# Bagging shirts?



## haydenpennington (Oct 25, 2012)

Is there anywhere I can get like plastic bags that you can send the shirts out in? Like if I wanted to ship them. Like when you order a shirt it comes in the packaging bag. Anywhere that you can just get the plastic bags?


----------



## nalob (Jun 23, 2011)

I know that allstitch has em


----------



## rhilferding (Jun 18, 2010)

This link will help: Plastic Bags - G.T. Bag Company

Lots of options


----------



## JRNEL (Apr 3, 2008)

Uline: Search Results


----------



## ziggyz19 (Nov 7, 2012)

If your looking for small quantities, i got mine on ebay for pretty cheap. Just search Clear Poly Bags and look for them.


----------



## Dandy Lion (Mar 16, 2012)

**Dataset extract**

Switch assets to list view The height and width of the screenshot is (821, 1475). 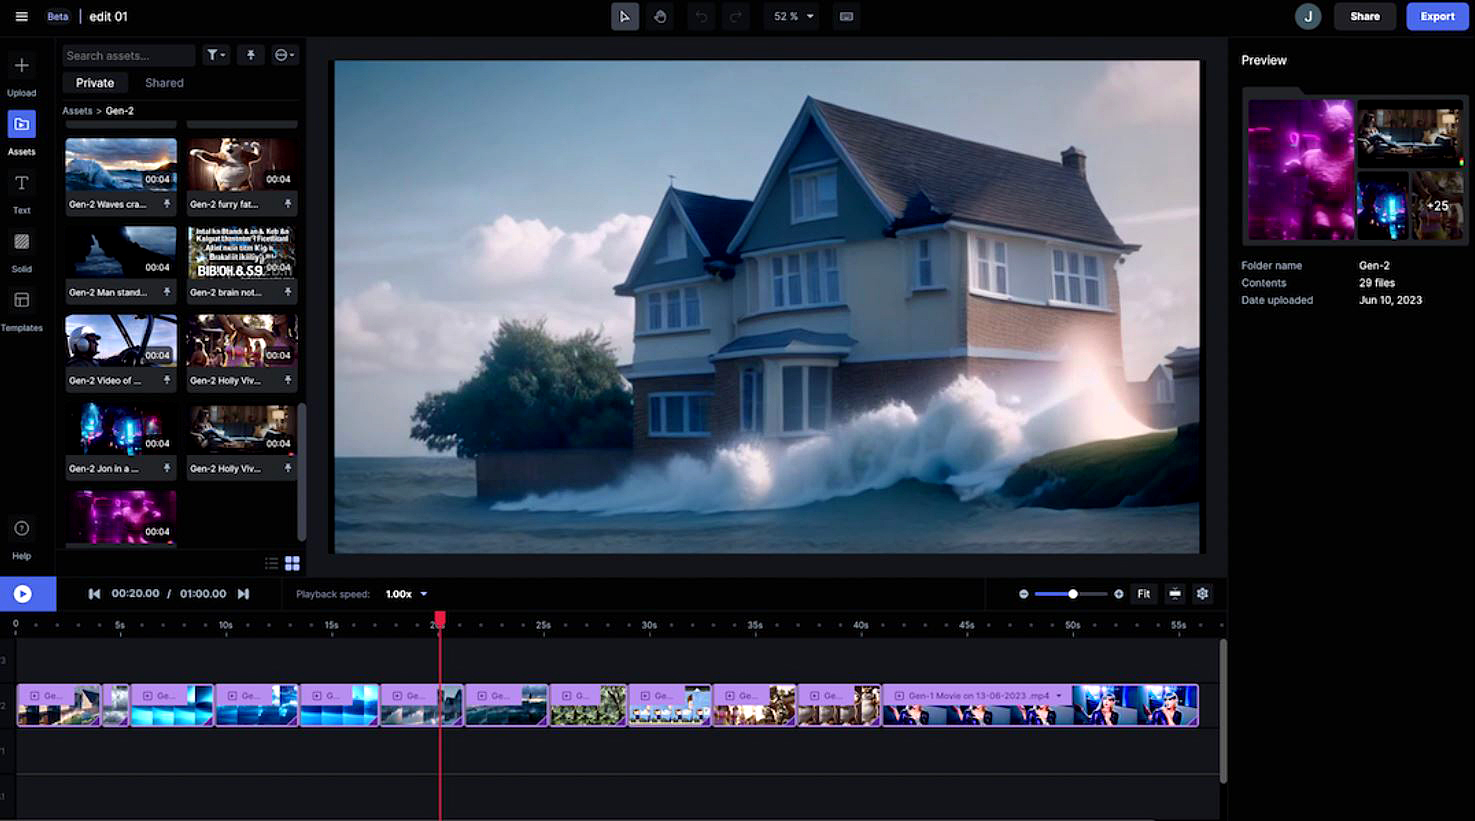tap(271, 564)

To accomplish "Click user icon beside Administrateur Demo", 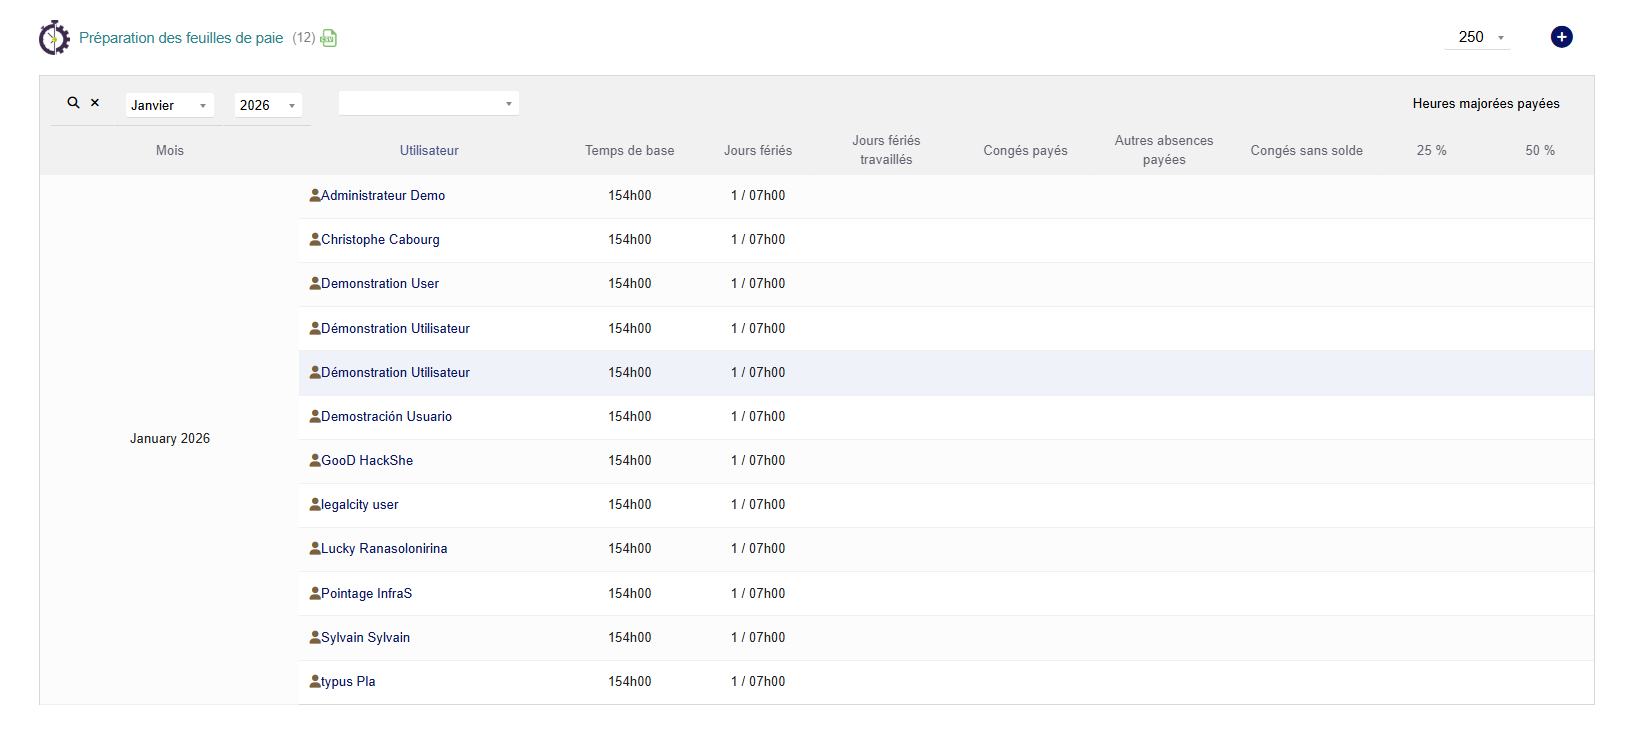I will [315, 195].
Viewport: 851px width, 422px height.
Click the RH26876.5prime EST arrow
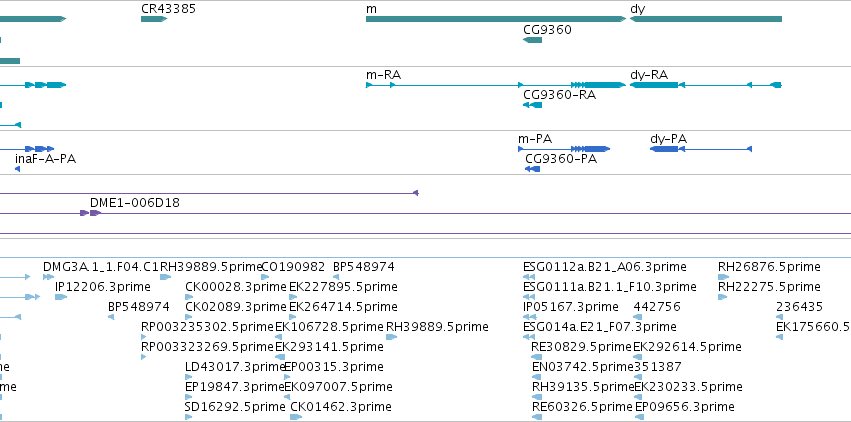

**Request**
Pick up the forum thread about plastic bags for shipping shirts at the point where it stops.

**Task result**
I use store supply warehouse and love the bags I get from them. Very good quality and reasonably priced!


----------



## 59graphix (Aug 14, 2011)

haydenpennington said:


> Is there anywhere I can get like plastic bags that you can send the shirts out in? Like if I wanted to ship them. Like when you order a shirt it comes in the packaging bag. Anywhere that you can just get the plastic bags?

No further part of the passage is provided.